_Problem_: Word for word, copy the lines beginning at the one with "Task: Select the radio for √9 exp(−1.292i)" and ending at the last line below; pictures stay out.

_Input data_:
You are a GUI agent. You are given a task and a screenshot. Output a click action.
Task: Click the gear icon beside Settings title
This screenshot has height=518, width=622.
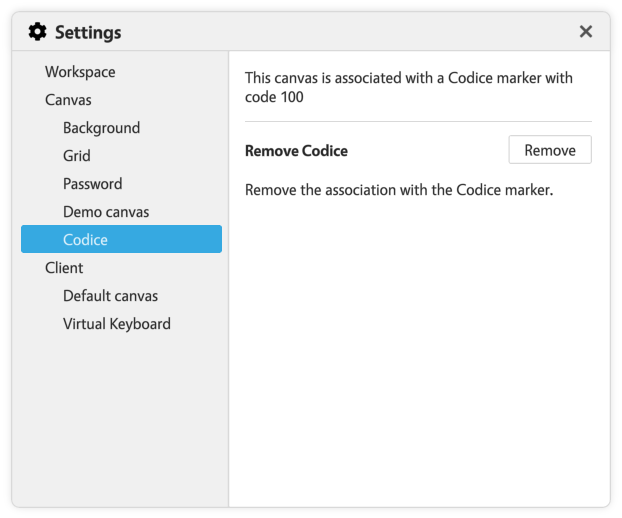[x=37, y=32]
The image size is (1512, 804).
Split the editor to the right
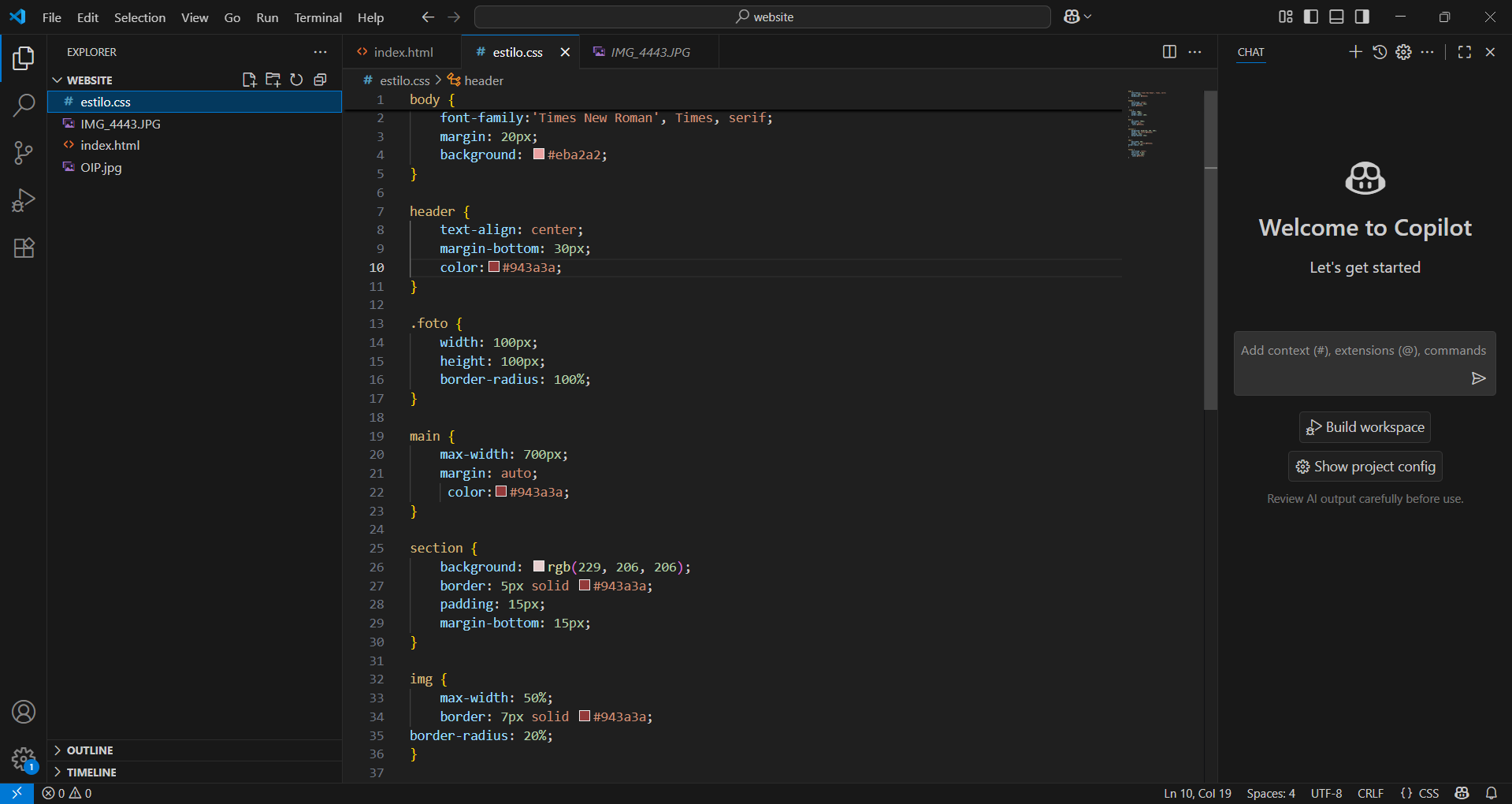click(x=1169, y=52)
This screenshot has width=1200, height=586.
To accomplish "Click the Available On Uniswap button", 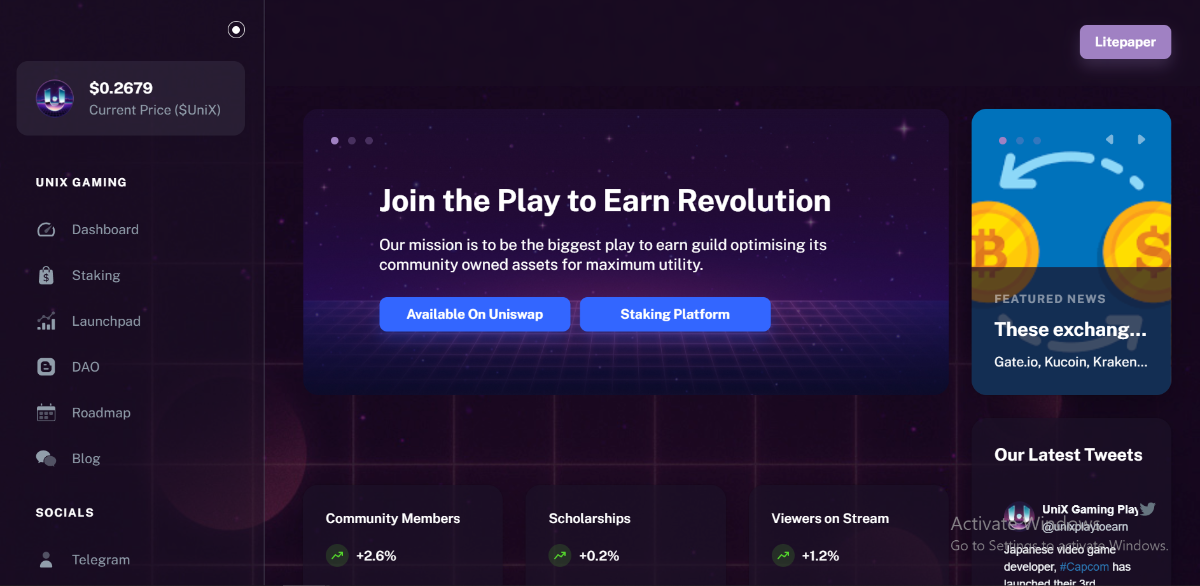I will click(x=474, y=314).
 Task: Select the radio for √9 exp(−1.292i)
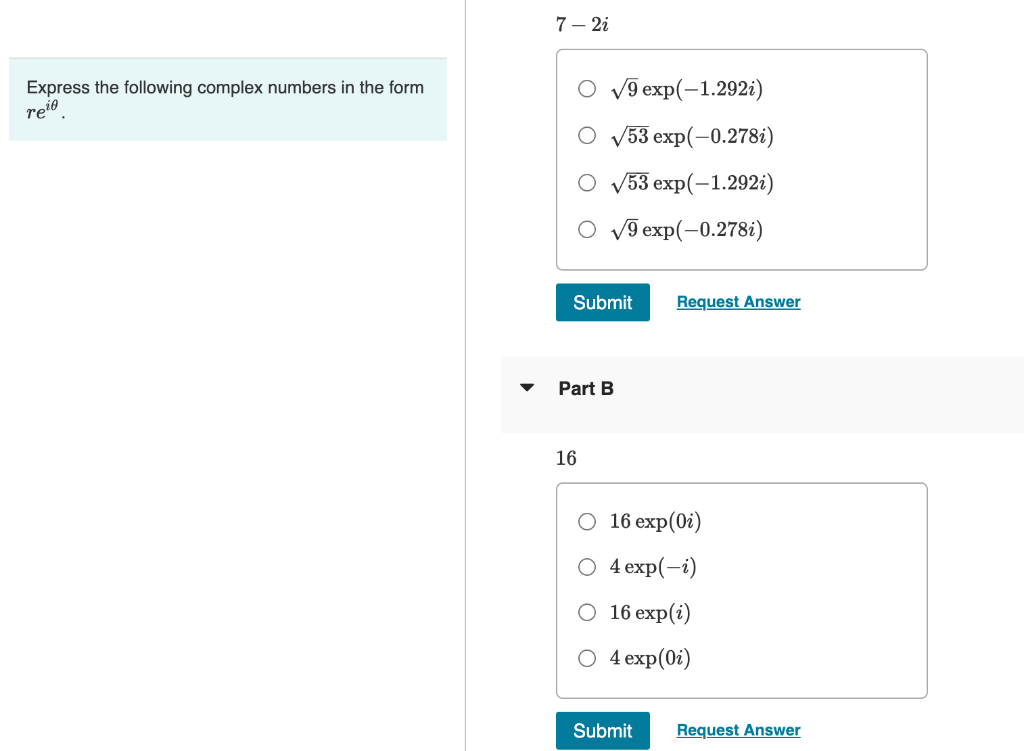(587, 88)
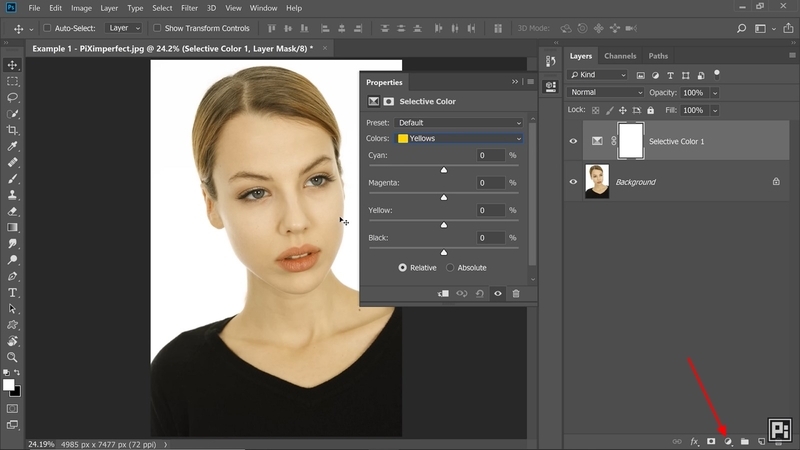Select the Type tool
800x450 pixels.
[13, 292]
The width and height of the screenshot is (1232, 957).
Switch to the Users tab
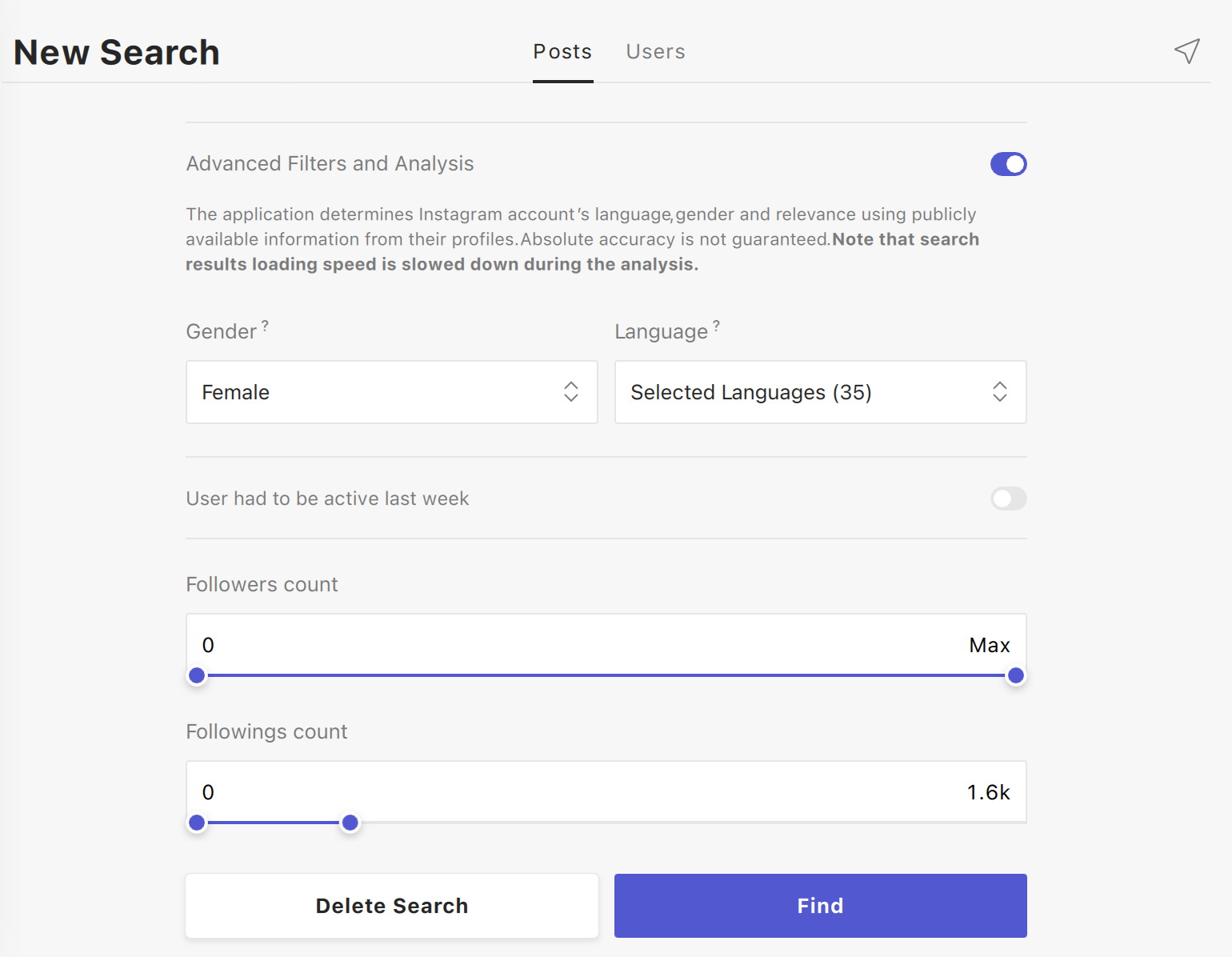655,52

_Answer to the exercise_:
 Task: Select the radio for √9 exp(−1.292i)
(587, 88)
Select the Type tool
800x450 pixels.
[13, 292]
The width and height of the screenshot is (1232, 957).
Switch to the Users tab
655,52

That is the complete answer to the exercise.